Kansas School District Seeks $1 Million In Emergency Funds To Handle Influx Of Refugee Students
The Wichita, Kansas school district is seeking nearly $1 million in extraordinary needs funds from the state to help handle an expected influx of refugee students.
According to the Wichita Eagle, the school district expects to enroll up to 150 new refugee students this year. Last year, 132 refugees were enrolled in city schools. With the influx and some attrition, the district expects to have 220 enrolled in all — an 88 percent increase year over year.
“Episcopal Wichita Area Refugee Ministries and the International Rescue Committee in Wichita have each received allocations and are actively relocating refugees to Wichita,” Jim Freeman, the Wichita school district’s chief financial officer, wrote to the state on Monday, according to The Eagle.

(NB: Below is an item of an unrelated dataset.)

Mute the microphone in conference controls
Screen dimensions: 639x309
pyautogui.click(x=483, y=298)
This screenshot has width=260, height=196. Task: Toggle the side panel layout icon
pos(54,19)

“As a result the district is seeing a dramatic increase in the number of school-aged students who are refugees from Burma, Somalia and the Congo region of Africa. Some have lived in refugee camps for decades; all are fleeing persecution, oppression and war.”

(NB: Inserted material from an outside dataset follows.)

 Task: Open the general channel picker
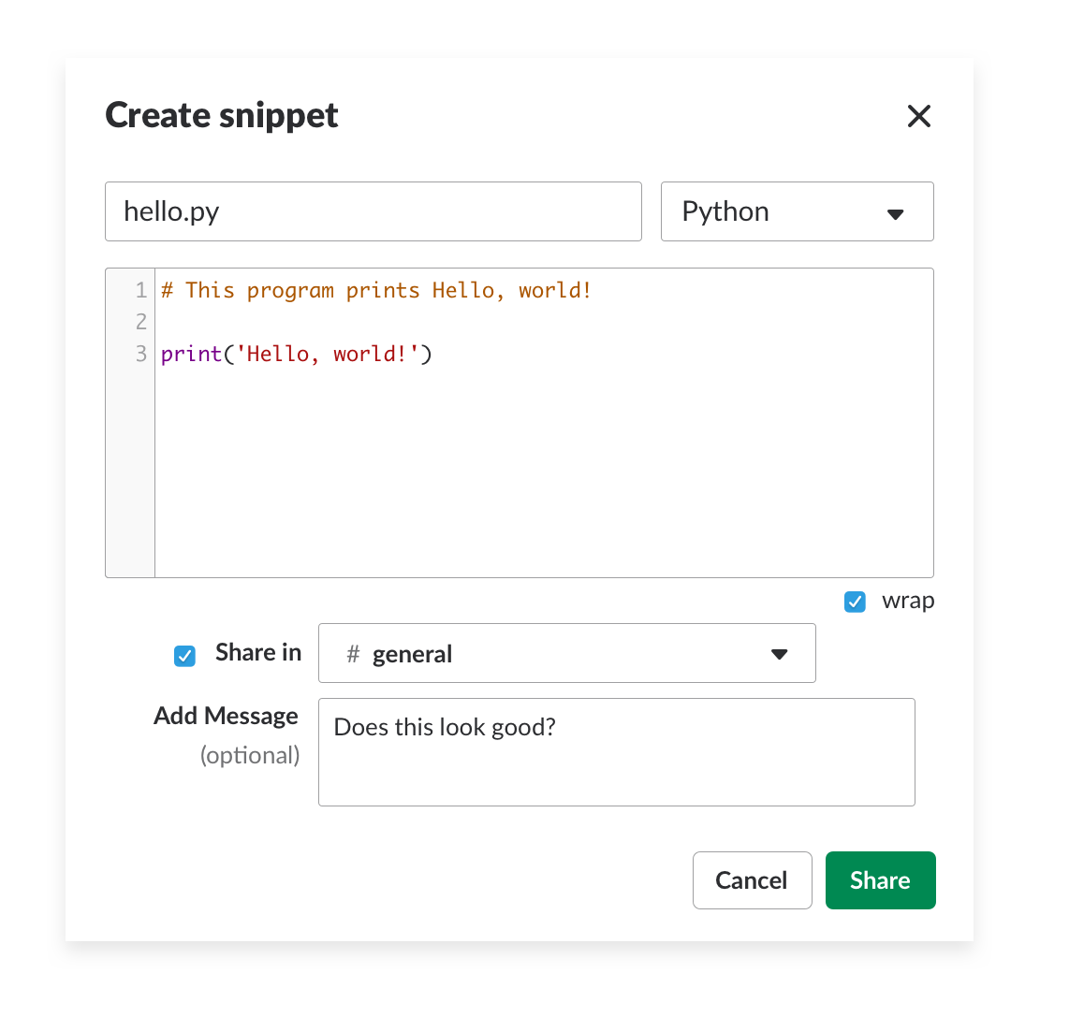click(567, 653)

The school district is one of 38 in the state that have applied for extraordinary needs funds. The fund was created as part of a new block grant school finance system that was signed into law earlier this year. The new system does not automatically increase funding for districts for increased student enrollment.
Besides the costs associated with accommodating the additional students, the refugee students will require special services from the school district.

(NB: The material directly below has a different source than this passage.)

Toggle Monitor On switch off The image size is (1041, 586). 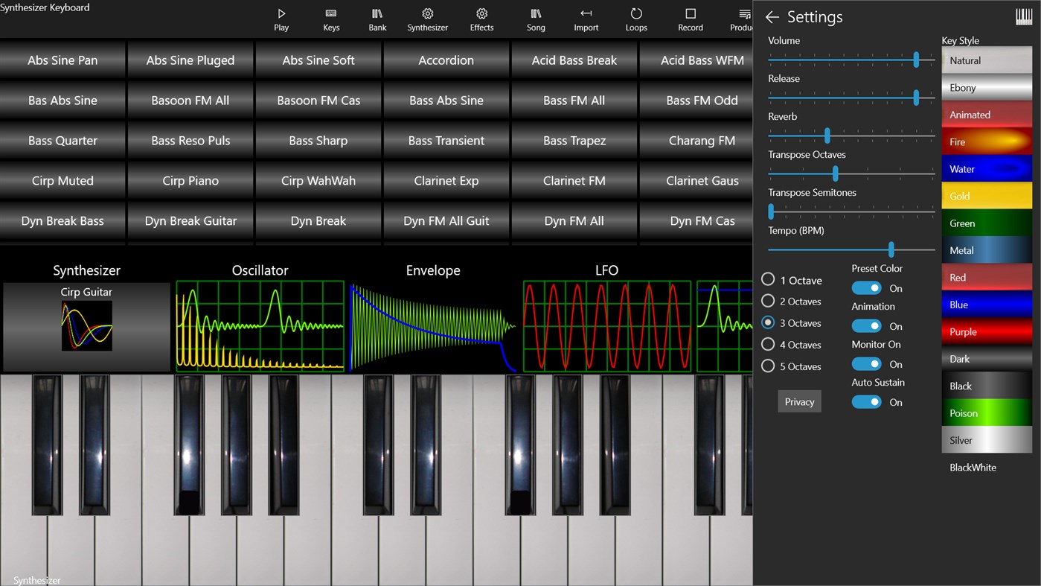tap(866, 363)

“Not only do they have huge learning gaps, they also have difficulty adjusting from refugee camp survival mode to a new country, culture and classrooms,” Freeman wrote in his plea for the extraordinary needs funds.
“Students exhibit post-traumatic stress syndrome, emotional handicaps and behavior issues which impact learning, participation and performance in class.”
To help the students, the school district says it needs eight teachers, two counselors to help students with PTSD and eight paraprofessionals to help students learn English.
A spokeswoman for the Wichita school district told The Daily Caller that it receives no grants through the Episcopal Wichita Area Refugee Ministries or International Rescue Mission. Nor does it receive federal money to help serve the additional students.
The Episcopal Wichita Area Refugee Ministries did not respond to a request for comment.
The group began resettling refugees in Wichita in June 2012. According to a 2011 Wichita Eagle article, the group intended to coordinate the largest refugee resettlement in the city in 30 years. According to its website, in 2012, the group resettled 22 Burmese refugees. It planned to resettle an additional 35 to 40 in 2013, with increases in following years.